Graphics & Gameplay with Shaders

Using a compute shader, it is possible to simulate a body of water by representing it as a discrete number of particles with a position, mass, and viscosity. The Navier-Stokes Equations (everyone’s favorite, discrete calculus!) are used to apply forces.
Link to the GitHub repo.

To maximize performance, we need to do more than just handing the GPU the computation. We use spatial hashing proposed by Nvidia to save us from having to compare every point to every other point, lowering runtime notation to O(n).
We also precalculate and store needed values like radius² to minimize GPU calculations.

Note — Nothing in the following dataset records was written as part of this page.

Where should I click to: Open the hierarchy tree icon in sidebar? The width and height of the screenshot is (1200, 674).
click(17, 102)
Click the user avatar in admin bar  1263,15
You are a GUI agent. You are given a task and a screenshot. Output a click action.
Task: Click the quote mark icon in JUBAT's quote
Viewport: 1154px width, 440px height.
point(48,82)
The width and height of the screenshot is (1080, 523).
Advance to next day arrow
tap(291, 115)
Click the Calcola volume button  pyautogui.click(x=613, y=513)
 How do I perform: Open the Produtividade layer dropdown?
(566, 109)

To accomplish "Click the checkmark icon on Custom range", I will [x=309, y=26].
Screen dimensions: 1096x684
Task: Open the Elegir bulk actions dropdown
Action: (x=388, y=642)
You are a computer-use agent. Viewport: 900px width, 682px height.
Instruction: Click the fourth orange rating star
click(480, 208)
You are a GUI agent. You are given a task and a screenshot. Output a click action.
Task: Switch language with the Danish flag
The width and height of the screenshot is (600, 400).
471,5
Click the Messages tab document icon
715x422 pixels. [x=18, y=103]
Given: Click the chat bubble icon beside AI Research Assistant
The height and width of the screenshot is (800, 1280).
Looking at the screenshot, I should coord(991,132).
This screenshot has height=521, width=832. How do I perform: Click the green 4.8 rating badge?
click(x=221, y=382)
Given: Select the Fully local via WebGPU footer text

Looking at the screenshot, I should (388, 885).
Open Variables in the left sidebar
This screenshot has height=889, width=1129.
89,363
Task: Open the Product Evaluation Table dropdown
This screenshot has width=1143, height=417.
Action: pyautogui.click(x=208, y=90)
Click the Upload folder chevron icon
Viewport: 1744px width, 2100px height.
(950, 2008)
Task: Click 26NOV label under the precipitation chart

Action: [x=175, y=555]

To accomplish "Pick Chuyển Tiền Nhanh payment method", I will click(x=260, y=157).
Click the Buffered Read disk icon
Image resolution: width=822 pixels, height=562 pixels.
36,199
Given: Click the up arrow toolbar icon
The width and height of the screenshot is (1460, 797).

While running the simulation on the GPU is incredibly performant, it prevents interactions with the system through game objects and Unity’s built in physics system. Collider data is sent to the compute every frame through a structured buffer and then collisions are calculated. Sphere and Cube colliders are the only currently supported.
Busing data from the CPU to the GPU is inherently slower, and should be kept to a minimum.

Using the vertex world positions of a flat mesh as an input, we can calculate an output to apply to a vertex’s height, creating waves. A sin wave was the original used equation, but switching to a wave based off of e^sin(x) created sharper peaks and longer troughs.
The normals are then calculated by taking the partial derivatives (known as the binormal and tangent) into a normalized vector.
Link to the GitHub repo.

After predefining a few waves, a C# script is used to generate additional waves and send them to a StructuredBuffer in the shader. Making every additional wave have less amplitude and a greater frequency, allows for more nuanced, detailed results.
GPU instancing is used to draw in the mesh to a predefined distance, and makes it easy to cull polygons not visible to the camera.

Creating buoyant objects that interact with the ocean leads to an issue. The shader is running on the GPU while physics runs on the CPU. By tracking the variables sent to the shader, the calculations can be performed again on the CPU on positions along the object to determine where the object sits along
Applying a buoyancy force if those points are below the water’s surface keeps the object above water.
Several checks are done on the object to ensure its rotation and positional drift are kept within a specified bounds. While this breaks physical accuracy, it ensures a better gameplay experience by making results be more reliable.

By giving physics objects a way to impact the visuals of the water surface simulation, those objects begin to feel like they belong in the scene, creating a greater sense of cohesion.
Using VFX only visible to an overhead camera, a RenderTextures, and shaders to edit the created image, ripples and wakes can be added to the ocean surface as a normal map, impacting the lighting calculations.

A recreation of ink painting from Splatoon. It uses a surface point, determined by a raycast, and then converts it to UV space for RenderTexture painting. The RenderTexture is applied as a mask to the surface, allowing us to add more effects like specularity, normal maps, and a subtle AO on the edges.

Using the knowledge I gained from the ink, I created a LiDAR scanner effect. Similarly, it uses raycasts to find points in 3D space and then passes the position data over to a VFX graph as an array of colors.

A simple shader to give models a clay-like appearance with thumbprints and creases inside of Unity. I created a blender addon to generate normal and roughness maps quickly.

Sampling and scrolling a single noise texture several times, overlapping the result, and then applying multiple clipping masks creates a pleasing water surface effect. The ground below is then distorted with another shader, creating a shallow bodies of water effect, similar to the look of Super Mario Galaxy.
A shell texture grass with wind was also added to the scene.

This shader creates the effect of fluid in a bottle. It maintains volume as the bottle is rotated, the surface wobbles with momentum, and the fill percentage is controlled with a single slider.